Trajecti Batavorum: Ex libraria Guilielmi Broedelet, 1714. First edition. Hardcover. Two octavo volumes with continuous pagination, Vol. 1: 1 - 511 pp. Vol. 2: , 515 - 1068 pp. + 84 unpaginated index. Original full calf with gold lettering and tooling on spines. Raised bands. Additional engraved title page. Large folding frontispiece portrait of the author. Title-pages in red and black lettering with engraved vignettes. Illustrated headpieces. Decorative initials. This remarkable work is a fascinating geographical survey of biblical Palestine. Reland was eminently qualified to conduct this exhaustive survey: He was a geographer, cartographer and a polylinguist, possessing - in addition to the European languages - full command of Hebrew, Arabic and classical Greek. His journey encompassed 2500 sites mentioned in the Bible, Mishna and Talmud. He began by mapping Eretz Israel, employing plane-table topography, triangulation and a sextant for an extremely accurate map.... He then identified each and every site mentioned in the Bible, Mishna and Talmud with the source of its name. If it was a Jewish source, he quoted the appropriate text from Scripture. If the place name was Roman or Greek in origin, he supplied the source for those. He also conducted a census of each such habitation, with the following data:
1. Not one place in Eretz Israel has a name that originates in Arabic.
Place names are Hebrew, Greek or Roman (Latin), that were given meaningless Arabic derivations. Akko, Haifa, Yafo, Nablus, Gaza or Jenin have no meaning in Arabic, and city names like Ramallah, Al-Khalil and Al-Quds lack historic or philological Arab roots. In 1696, the year of the survey, Ramallah was called Bt’ala (=Beit-El), Hebron was Chevron, and the Cave of the Machpela was Al-Khalil, Arabic for patriarch Avraham.

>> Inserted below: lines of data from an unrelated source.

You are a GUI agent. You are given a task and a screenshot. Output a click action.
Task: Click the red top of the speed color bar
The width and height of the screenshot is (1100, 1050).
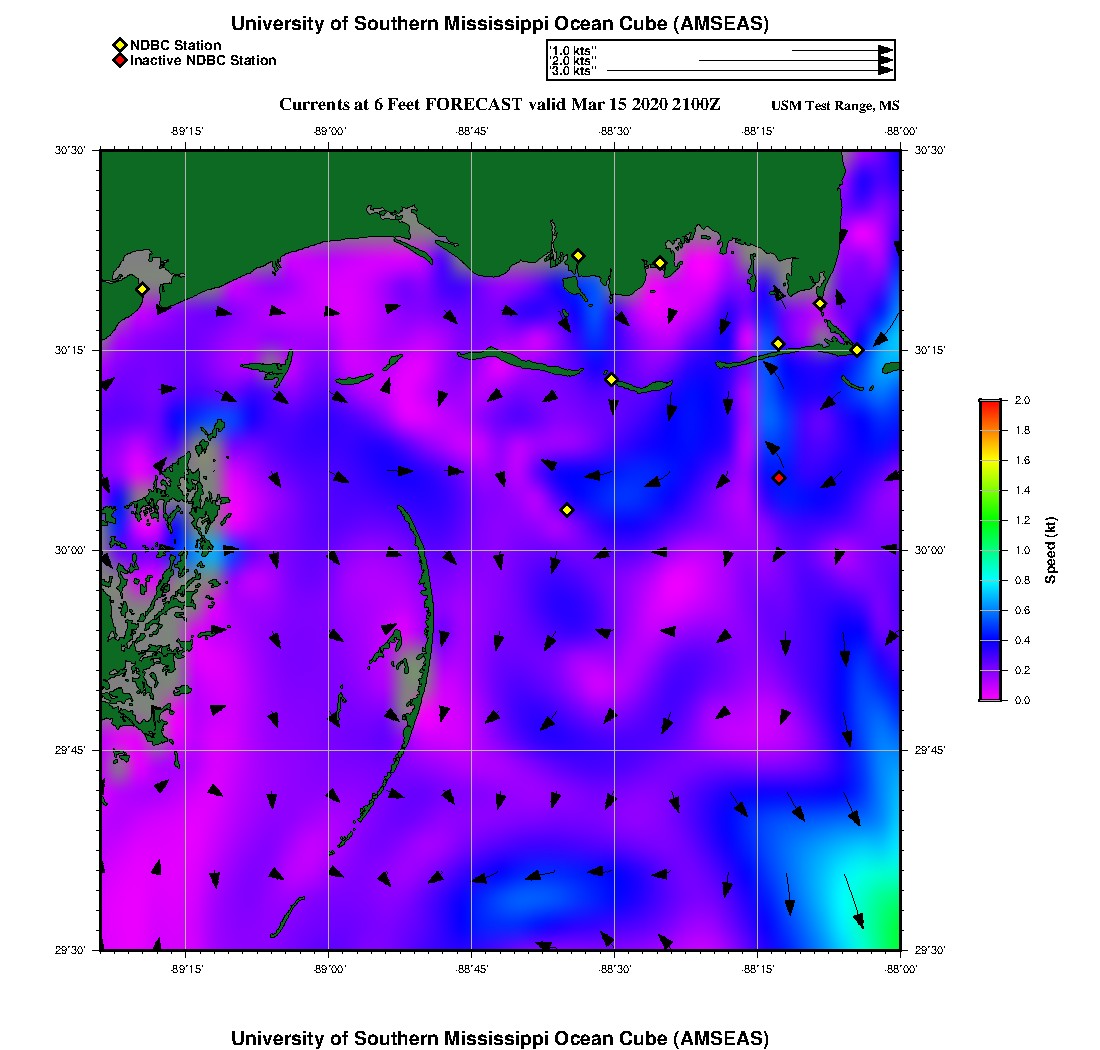[x=990, y=404]
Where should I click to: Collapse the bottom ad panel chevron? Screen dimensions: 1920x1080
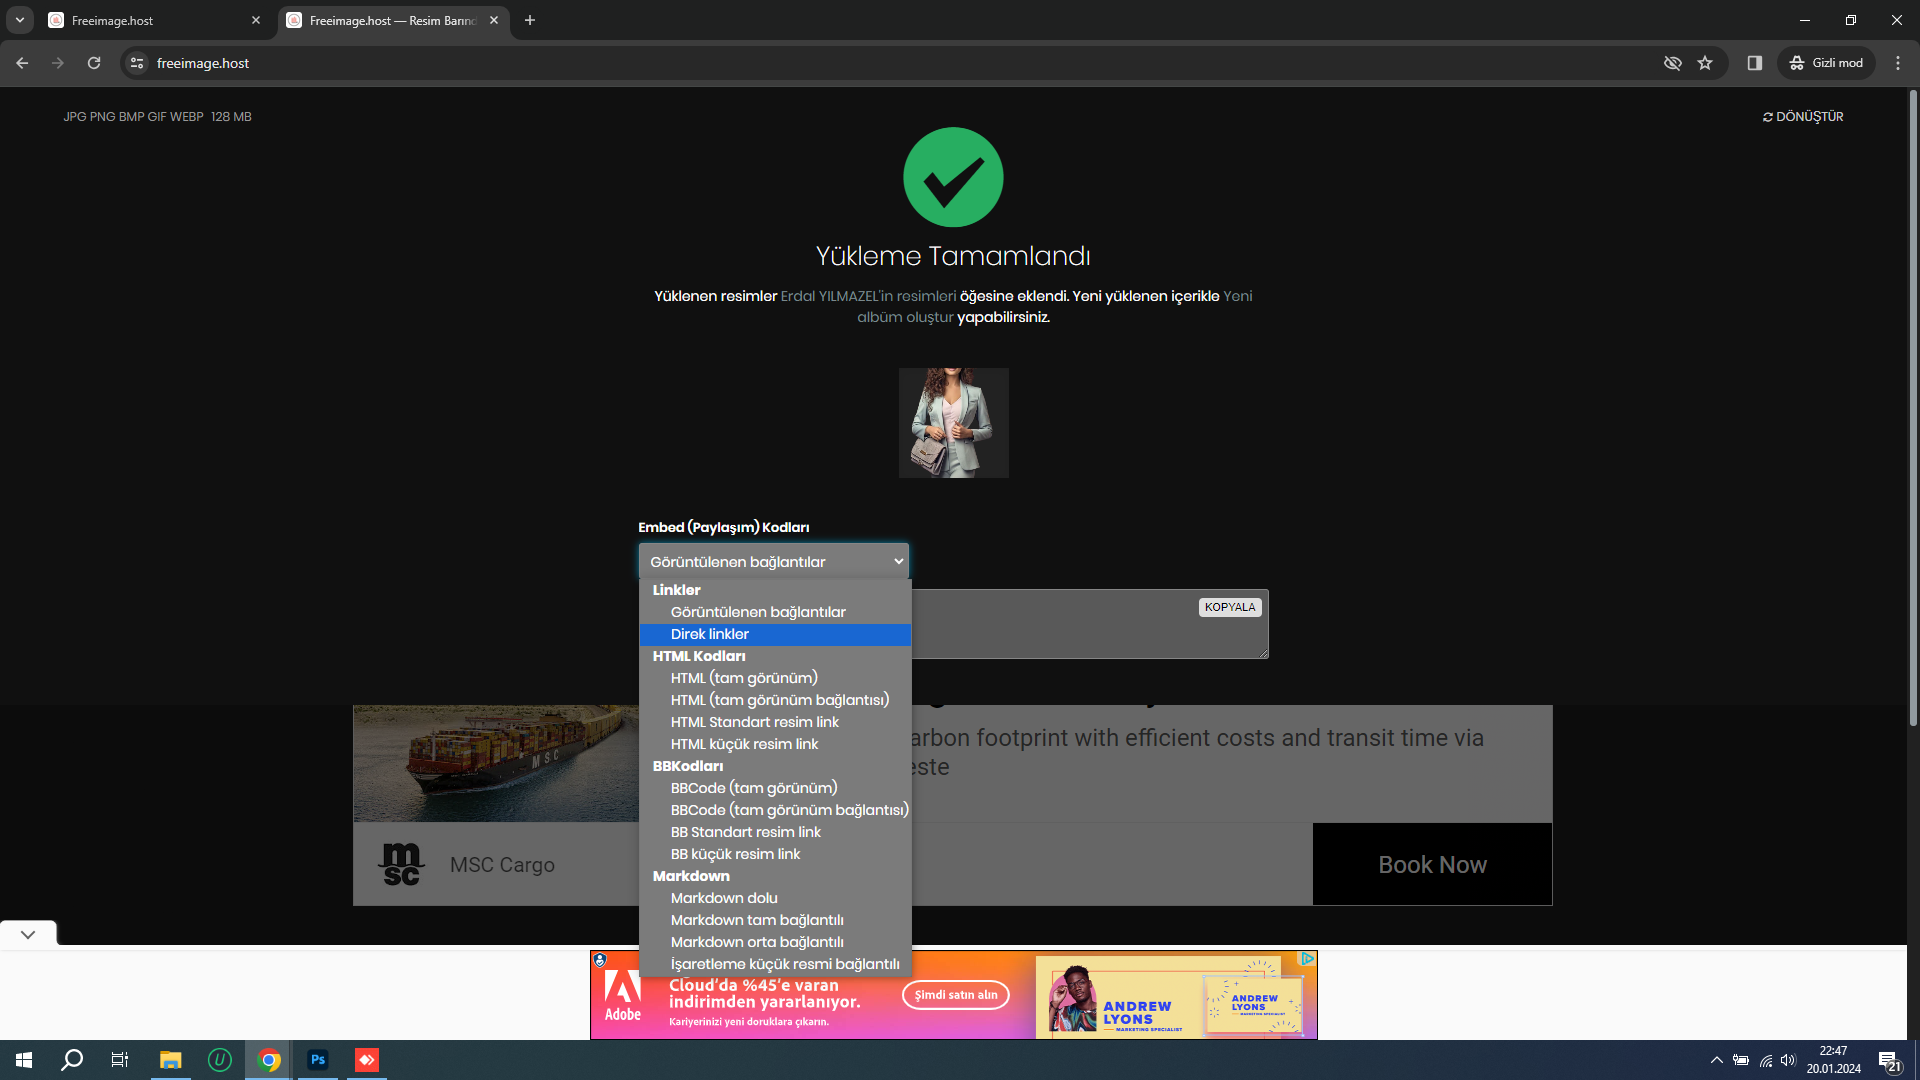28,934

2. The country was a wasteland. Its few inhabitants were concentrated in cities like Jerusalem, Acre, Safed, Jaffa, Tiberias and Gaza. Most of the city folk were Jewish or Christian, and only a few Muslims, usually Bedouins. Nablus (Shechem)was an exception, home to some 120 Muslims and 70 Shomronim (Samaritans). Natzeret (Nazareth), capital of the Galilee, was inhabited by 700 Christians. Some 5000 people lived in Jerusalem, most of them Jews. Interestingly, Muslims are mentioned only as nomadic Bedouins, who served as seasonal agriculture and construction workers. The population of Gaza was equally divided between Jews and Christians. The Jews raised grapes, olives and wheat crops..., while the Christians were occupied in commerce and transportation of goods. Safed and Tiberias also had Jewish communities, but the only occupation mentioned is fishing in the Sea of Galilee. A city like Um-al-Fahm, for example, is mentioned as a small village consisting of 10 Christian families, with a small Maronite church."
Thus, the main testimony of this survey is that the area referred to as "Palestine" was virtually empty, except for settlements of Jews and few Christians.
This work is profusely illustrated with 9 original steel engraved maps, a genealogical table of the Herods, a table comparing ancient measures of distance, a folded portrait of the author plus 2 other engraved plates. Vol. 2 has a number of steel engraved illustrations of ancient coins as well as a number of tables displaying Semitic linguistic scripts. Heavy rubbing on bindings. Head and tail of spines partly chipped. Hinges starting. Previous owner's stamp on each title page. Minor and sporadic browning and foxing throughout. Text in Latin. Bindings in overall poor to fair, interior in good+ to very good condition. g. Item #31784
Adriaan Reland was a Dutch scholar, cartographer and philologist. One of the early Orientalists, Reland instead became professor of philosophy at the University of Harderwijk . He became well-respected for his thorough and (for those days) objective studies of the Islam and for his knowledge of languages.